Gaesss ini adalah hasil temuan saya di sebuah fintech yang senilai 2M (Makasih Mas) sebenarnya ingin sekali saya tampilkan nama fintech ini namun CEO nya berkata saya tidak boleh mempublish nya 🙂 cuma karena saya agak bar-bar, jadi saya sensor sadja h3h3.
Oh iya, POC ini saya tinggal copy-paste saja dari PDF yang saya kirimkan, dan sebelumnya sudah saya posting di blog pribadi saya (disini), saya sangat malas untuk translate nya kedalam bahasa indonesia, waktu itu saya buat bahasa inggris karena ingin mencoba agar terlihat “internasional dikit” h3h3. Enjoy!
Blind Stored cross-site scripting (also known as second-order or persistent XSS) arises when an application receives data from an untrusted source and includes that data within its later HTTP responses in an unsafe way.
If an attacker can control a script that is executed in the victim’s browser, then they can typically fully compromise that user. The attacker can carry out any of the actions that are applicable to the impact of reflected XSS vulnerabilities.
In terms of exploitability, the key difference between reflected and stored XSS is that a stored XSS vulnerability enables attacks that are self-contained within the application itself. The attacker does not need to find an external way of inducing other users to make a particular request containing their exploit. Rather, the attacker places their exploit into the application itself and simply waits for users to encounter it.
- An attacker can control a script that is executed in the victim’s browser, then they can typically fully compromise that user.
- Stealing credential user (cookie).
- Log in as a different user (like another user’s or admin).
- Stealing Information from another user’s or admin account.
Steps to Reproduce
- The Concept.
I log in as a user account.
Go to “Tanya Jawab” page > “Hubungi Admin” > choose one admin > Send her “malicious” message.
To make a malicious message, I use the feature of https://xsshunter.com and the payload is:
- And I pretended to ask questions (random question).
- Intercept request with a burp, and get a response with the HTML tag that will be sent, and at this stage, I assume that we can send malicious code into our destination email (in this case the admin email).
- Then I paste the malicious code that I previously made on https://xsshunter.com.

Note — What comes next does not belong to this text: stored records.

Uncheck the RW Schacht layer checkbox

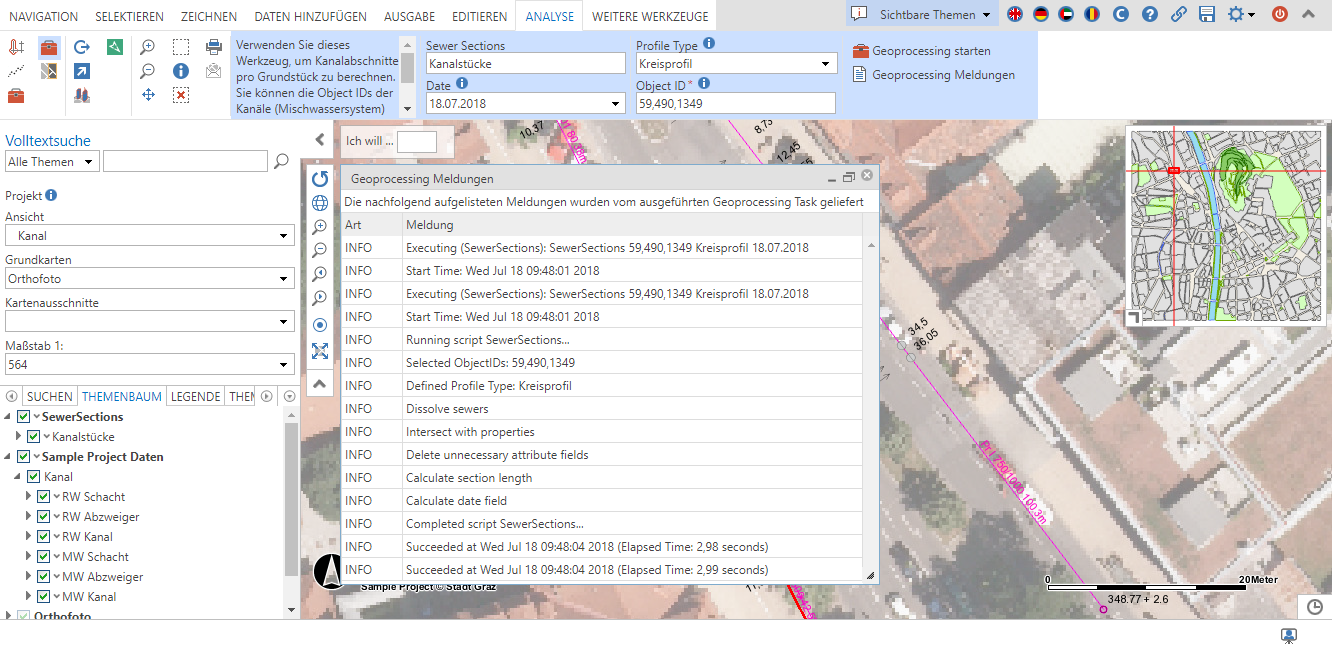pos(44,497)
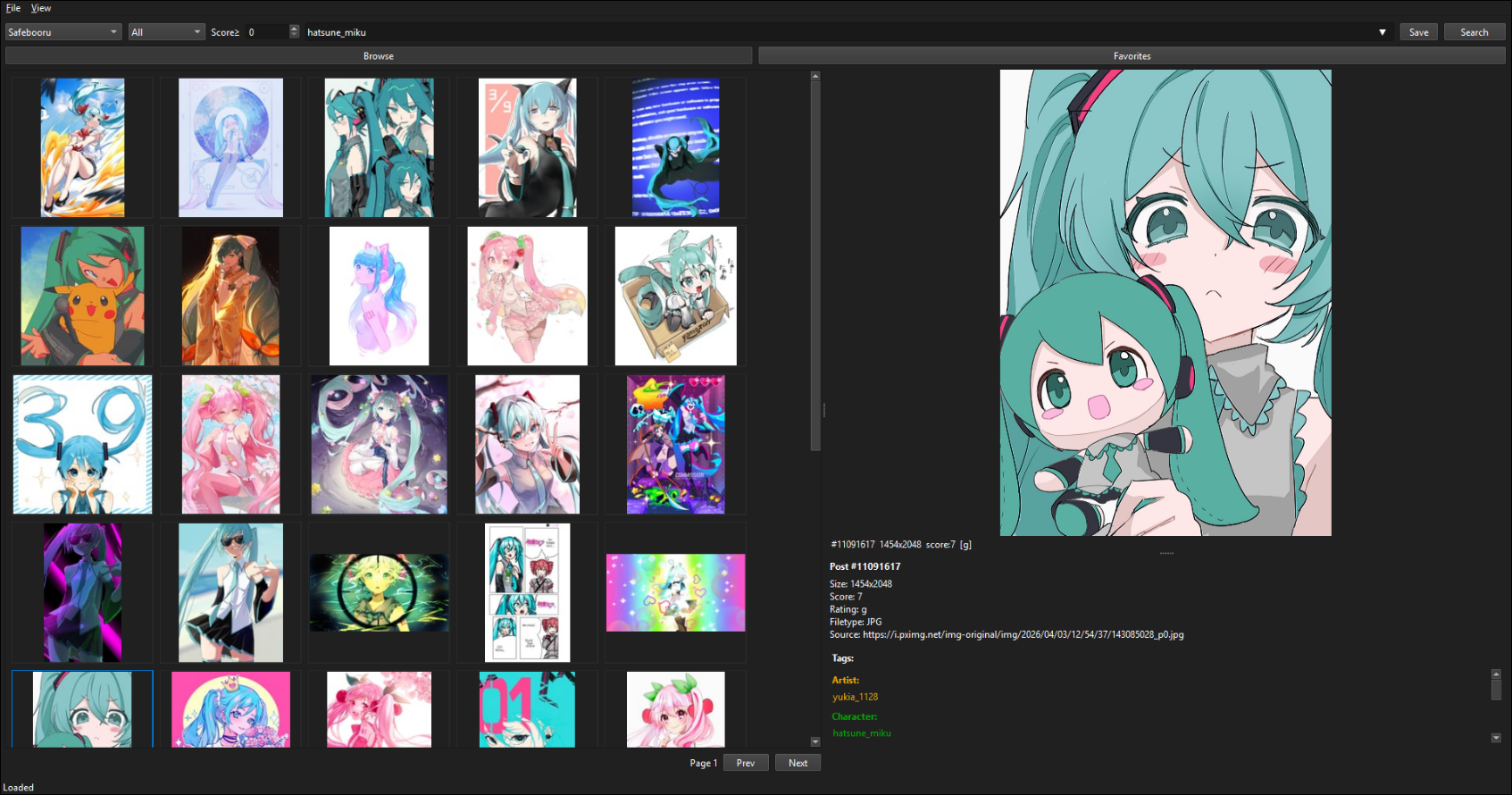1512x795 pixels.
Task: Open the four-panel comic strip thumbnail
Action: pyautogui.click(x=527, y=592)
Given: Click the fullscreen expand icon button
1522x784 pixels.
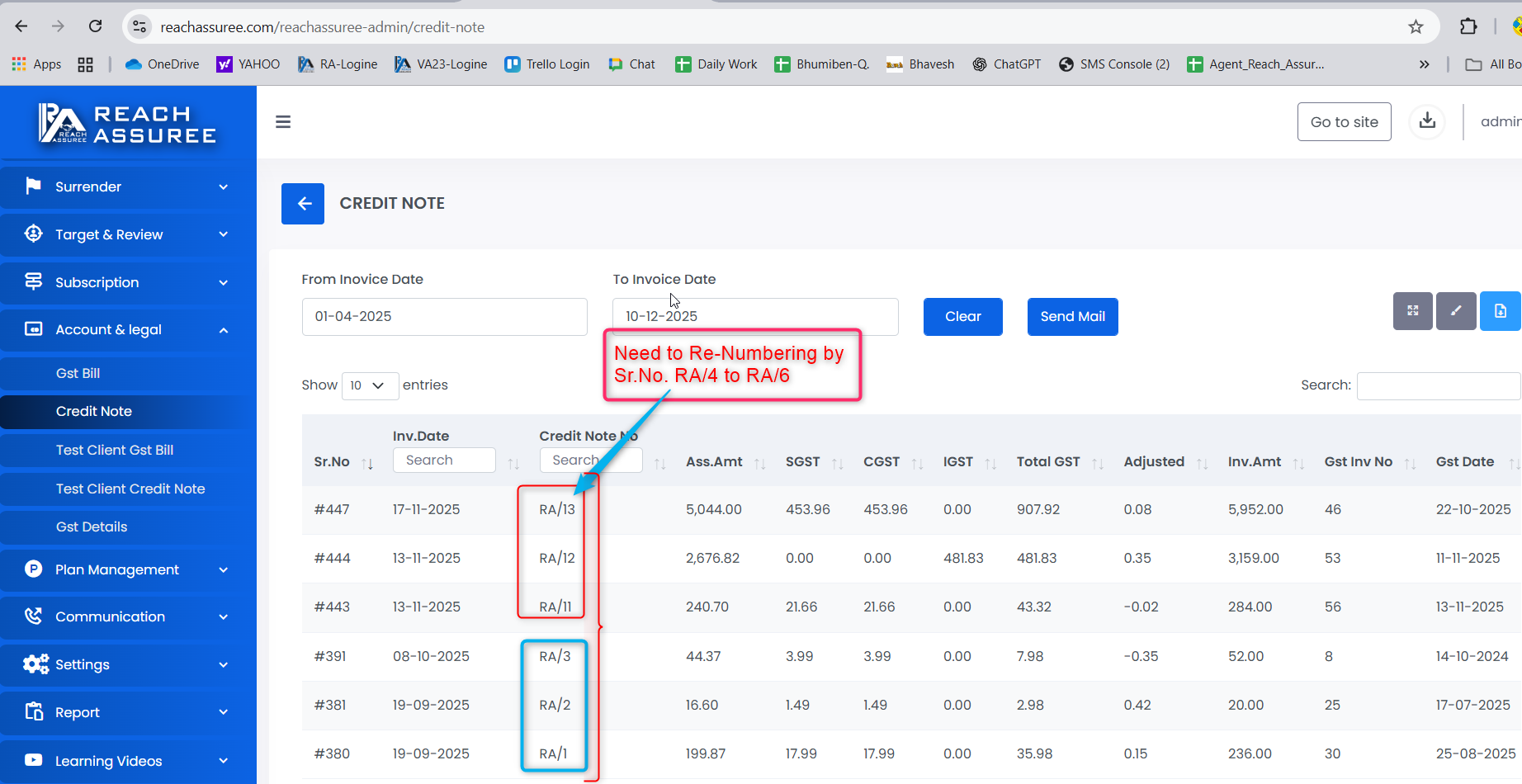Looking at the screenshot, I should (x=1412, y=311).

- The injection phase has finished, now it’s just a matter of time when the admin opens an email from me containing malicious code.
- After waiting for about 2-3 days, I got an email notification stating that the admin has opened the email I sent and the code has been triaged! YAY!
To keep yourself safe from XSS, you must sanitize your input. Your application code should never output data received as input directly to the browser without checking it for malicious code. (source)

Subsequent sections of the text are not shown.